The American compulsion to explain away the downturn has itself created a new industry, complete with its own jargon. Dot-bombsand dot-goneshave gone down the dot-commode --"the toilet," according to Keith Dawson's Web log, Tasty Bits From the Technology Front (www.tbtf. com), "down which billions of dot-com stock valuation recently disappeared." TheCompost.com offers up-to-the-minute reports on the industry's troubles and conducts a "dot-com death wish" poll. Online liquidators such as Overstock.com buy up the inventories of the fallen. The recently unemployed can reroute their e-mail to an address at ijustgotfired.com. Yet another site, startupfailures.com, struggles to establish itself as a portal of hope for dot-bomb refugees. In addition to an advice column, it commissions "Lessons Learned From a Startup Failure" from its readers. The first lesson comes courtesy of proprietor (and startup-failure veteran) Nicholas Hall: Don't squander your cash on labor. "Startup Failures is looking for one or two good volunteers to help with the administration of our Web site," reads a line at the bottom of the home page. Interested applicants are invited to contact Hall directly.

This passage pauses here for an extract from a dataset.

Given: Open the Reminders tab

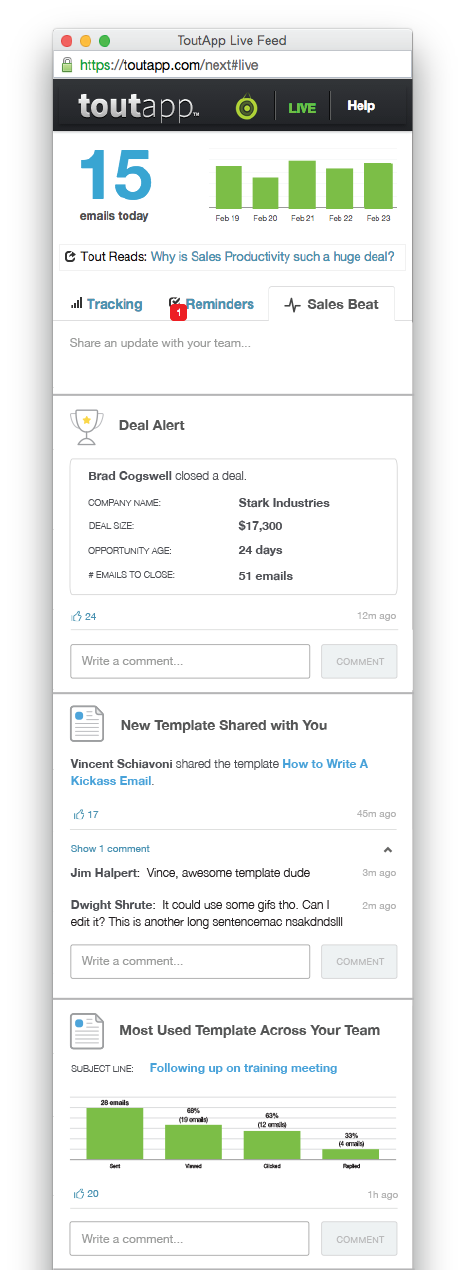Looking at the screenshot, I should click(x=211, y=304).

FuckedCompany.com's Phil Kaplan, otherwise known as "pud" (always lowercase), compiles a daily Web log of layoffs and shutdowns -- he calls them fucks. Contributors post anonymous commentary in the "Happy Fun Slander Corner," but it's Kaplan's unrepentant frat-boy humor that defines the site. When Women.com asked its readers to vote on the Internet's most eligible bachelors of the year, "Men of the Internet 2001," Kaplan campaigned on his site and won the contest with 14,000 votes. It was a contest as rigged as when Hank the Angry Drunken Dwarf won People's most beautiful person of 1998 with the help of a Howard Stern driven campaign. But without Kaplan, it's not likely that Women.com -- which was recently acquired by iVillage -- would have lured 14,000 votes for anyone.